* WHAT YOU ARE ASKED TO DO
Convert the records, starting with the line containing "70, 872, 75)" and running through the end of the records, into a two-column CSV with the headers input and output. Give one row per record, with its text under input and its answer under output, each in one quoted field with line breaks replaced by spaces.

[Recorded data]

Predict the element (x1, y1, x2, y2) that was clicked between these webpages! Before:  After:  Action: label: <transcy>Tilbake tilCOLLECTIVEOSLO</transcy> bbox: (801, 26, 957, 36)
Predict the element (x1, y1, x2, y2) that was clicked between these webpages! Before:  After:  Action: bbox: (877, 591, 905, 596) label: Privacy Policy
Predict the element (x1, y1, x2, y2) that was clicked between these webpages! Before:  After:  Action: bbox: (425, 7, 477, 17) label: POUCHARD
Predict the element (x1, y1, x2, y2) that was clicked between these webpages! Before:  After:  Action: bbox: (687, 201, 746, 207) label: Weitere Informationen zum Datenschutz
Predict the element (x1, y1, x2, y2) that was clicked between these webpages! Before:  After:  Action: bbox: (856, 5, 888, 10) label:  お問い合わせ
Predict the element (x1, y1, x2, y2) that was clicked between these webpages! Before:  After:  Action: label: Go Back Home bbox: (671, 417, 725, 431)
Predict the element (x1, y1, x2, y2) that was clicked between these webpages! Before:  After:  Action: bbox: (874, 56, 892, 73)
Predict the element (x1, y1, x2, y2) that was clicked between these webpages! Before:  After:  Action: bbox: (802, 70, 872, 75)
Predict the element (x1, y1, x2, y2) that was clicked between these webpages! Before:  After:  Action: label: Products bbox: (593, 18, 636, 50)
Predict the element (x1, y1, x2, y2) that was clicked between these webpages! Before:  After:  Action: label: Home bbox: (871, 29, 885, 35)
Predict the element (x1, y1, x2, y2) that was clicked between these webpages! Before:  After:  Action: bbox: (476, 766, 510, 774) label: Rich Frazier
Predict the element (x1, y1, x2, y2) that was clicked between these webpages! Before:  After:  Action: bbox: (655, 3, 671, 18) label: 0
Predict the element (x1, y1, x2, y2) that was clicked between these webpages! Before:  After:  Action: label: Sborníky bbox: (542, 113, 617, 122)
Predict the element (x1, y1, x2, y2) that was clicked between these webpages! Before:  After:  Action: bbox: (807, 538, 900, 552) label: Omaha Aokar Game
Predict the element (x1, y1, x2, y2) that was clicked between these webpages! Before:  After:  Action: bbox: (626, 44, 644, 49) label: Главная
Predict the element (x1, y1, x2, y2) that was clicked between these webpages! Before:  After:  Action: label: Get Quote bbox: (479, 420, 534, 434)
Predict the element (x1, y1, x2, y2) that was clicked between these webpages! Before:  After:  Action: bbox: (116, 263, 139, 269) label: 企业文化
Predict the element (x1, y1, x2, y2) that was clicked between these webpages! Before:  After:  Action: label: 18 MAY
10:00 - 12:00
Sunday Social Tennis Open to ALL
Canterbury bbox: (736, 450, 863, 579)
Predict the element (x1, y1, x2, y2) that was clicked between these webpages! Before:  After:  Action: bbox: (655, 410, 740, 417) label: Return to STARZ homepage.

* OUTPUT
input,output
"Predict the element (x1, y1, x2, y2) that was clicked between these webpages! Before:  After:","Action: bbox: (802, 70, 872, 75)"
"Predict the element (x1, y1, x2, y2) that was clicked between these webpages! Before:  After:","Action: label: Products bbox: (593, 18, 636, 50)"
"Predict the element (x1, y1, x2, y2) that was clicked between these webpages! Before:  After:","Action: label: Home bbox: (871, 29, 885, 35)"
"Predict the element (x1, y1, x2, y2) that was clicked between these webpages! Before:  After:","Action: bbox: (476, 766, 510, 774) label: Rich Frazier"
"Predict the element (x1, y1, x2, y2) that was clicked between these webpages! Before:  After:","Action: bbox: (655, 3, 671, 18) label: 0"
"Predict the element (x1, y1, x2, y2) that was clicked between these webpages! Before:  After:","Action: label: Sborníky bbox: (542, 113, 617, 122)"
"Predict the element (x1, y1, x2, y2) that was clicked between these webpages! Before:  After:","Action: bbox: (807, 538, 900, 552) label: Omaha Aokar Game"
"Predict the element (x1, y1, x2, y2) that was clicked between these webpages! Before:  After:","Action: bbox: (626, 44, 644, 49) label: Главная"
"Predict the element (x1, y1, x2, y2) that was clicked between these webpages! Before:  After:","Action: label: Get Quote bbox: (479, 420, 534, 434)"
"Predict the element (x1, y1, x2, y2) that was clicked between these webpages! Before:  After:","Action: bbox: (116, 263, 139, 269) label: 企业文化"
"Predict the element (x1, y1, x2, y2) that was clicked between these webpages! Before:  After:","Action: label: 18 MAY 10:00 - 12:00 Sunday Social Tennis Open to ALL Canterbury bbox: (736, 450, 863, 579)"
"Predict the element (x1, y1, x2, y2) that was clicked between these webpages! Before:  After:","Action: bbox: (655, 410, 740, 417) label: Return to STARZ homepage."